[Air-l] back to 1984
Sam Tilden
tildensam at yahoo.com
Thu Oct 5 10:27:48 PDT 2006
Et Al,
This is not a new phenomena. The NSA, CIA , Defense Intelligence, State Department Intelligence agencies and the bulk of the world intellengence organizations have been examining written documents (books, newspapers, news broadcasts, and scholarly papers) for decades. In fact there is a 60s movie on the subject starring a young Robert Redford called the "Day of the Condor"
As a recent graduate and a Marine officer I was an analyst for the CIA decades ago.

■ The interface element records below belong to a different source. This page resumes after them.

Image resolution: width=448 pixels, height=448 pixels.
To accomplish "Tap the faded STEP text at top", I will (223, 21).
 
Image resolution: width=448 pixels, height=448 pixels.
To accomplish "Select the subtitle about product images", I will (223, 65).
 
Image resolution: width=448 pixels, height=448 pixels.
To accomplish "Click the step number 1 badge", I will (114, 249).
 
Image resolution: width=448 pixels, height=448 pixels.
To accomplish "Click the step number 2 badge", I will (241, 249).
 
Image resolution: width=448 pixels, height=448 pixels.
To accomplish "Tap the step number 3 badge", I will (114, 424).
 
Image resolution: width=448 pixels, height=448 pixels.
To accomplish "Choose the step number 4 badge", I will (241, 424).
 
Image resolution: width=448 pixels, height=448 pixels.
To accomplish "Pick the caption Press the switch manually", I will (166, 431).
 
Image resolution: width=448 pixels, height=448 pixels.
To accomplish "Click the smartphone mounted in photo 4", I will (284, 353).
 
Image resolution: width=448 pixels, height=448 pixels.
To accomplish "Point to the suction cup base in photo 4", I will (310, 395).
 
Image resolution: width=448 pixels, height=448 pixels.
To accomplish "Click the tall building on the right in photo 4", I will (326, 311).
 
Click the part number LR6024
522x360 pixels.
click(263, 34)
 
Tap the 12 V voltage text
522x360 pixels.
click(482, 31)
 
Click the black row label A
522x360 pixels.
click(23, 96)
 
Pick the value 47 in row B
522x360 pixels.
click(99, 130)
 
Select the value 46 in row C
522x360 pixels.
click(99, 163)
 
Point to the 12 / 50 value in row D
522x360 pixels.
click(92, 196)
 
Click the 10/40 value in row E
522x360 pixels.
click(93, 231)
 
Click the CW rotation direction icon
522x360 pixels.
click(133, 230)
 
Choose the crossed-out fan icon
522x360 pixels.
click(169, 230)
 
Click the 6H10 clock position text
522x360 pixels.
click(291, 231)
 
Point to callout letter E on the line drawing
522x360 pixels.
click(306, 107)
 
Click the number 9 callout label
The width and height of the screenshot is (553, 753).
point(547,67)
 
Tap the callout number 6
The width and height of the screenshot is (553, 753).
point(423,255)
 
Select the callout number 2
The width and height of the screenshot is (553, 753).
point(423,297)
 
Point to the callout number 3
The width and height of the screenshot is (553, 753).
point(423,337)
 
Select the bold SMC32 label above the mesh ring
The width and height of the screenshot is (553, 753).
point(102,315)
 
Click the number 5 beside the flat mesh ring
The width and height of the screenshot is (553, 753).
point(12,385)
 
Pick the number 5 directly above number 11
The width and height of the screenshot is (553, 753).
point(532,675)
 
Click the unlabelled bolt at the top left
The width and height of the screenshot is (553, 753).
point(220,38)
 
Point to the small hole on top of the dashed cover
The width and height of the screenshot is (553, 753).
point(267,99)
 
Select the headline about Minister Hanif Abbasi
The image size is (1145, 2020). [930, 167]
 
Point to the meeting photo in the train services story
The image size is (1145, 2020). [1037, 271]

I also agree with the sentiments of Alex.
Sam
Alex Halavais <halavais at gmail.com> wrote:
I seem to be missing something here. Of all of the things a government
could do that would be objectionable, using tools to aggregate and
help analyze open source intelligence surely cannot be that evil. I
presume that you don't object to governments reading what others have
to say about them--this isn't "mind reading," it's "reading." And
while analysis of texts certainly requires interpretation by the
researcher, I see no particular reason to believe that making use of
computer tools to assist in that analysis would necessitate poorer
interpretation. I seem to recall a discussion at some point that spoke
in fairly positive terms about nVivo, another tool used in open source
intelligence.
If you are worried that poorly thought out actions may result from
good intelligence, that is another issue. It seems that there is a
significant breakdown in the process of communicating intelligence
analysis. But I think that comparisons to the Total Information
Awareness project are extraordinarily counterproductive. I think
making use published, open material is an important line of defense
for any nation or police force. It is only a "thought crime" if the
writers are persecuted for stating it. Otherwise, it's called
"listening." Indeed, I see no reason they should limit their analysis
to foreign newspapers.
Sure, I would love it if they would open up their analysis for public
consumption. But besides the closed nature of the results, is there
any reason that this should be different from text analysis systems
being used to help people keep up on the web today. For example:
Google News: http://news.google.com/news
Google Zeitgeist: http://www.google.com/press/zeitgeist.html
Technorati: http://www.technorati.com/pop/news/
Blogpulse: http://www.blogpulse.com/
Global Attention Profiles: http://h2odev.law.harvard.edu/ezuckerman
We Feel Fine: http://wefeelfine.org/
Not to mention the dozens of products designed to map texts (e.g,
http://www.leximancer.com/gallery.html).
I'm not convinced that providing tools for a government to better
understand public discourse is automatically a bad thing.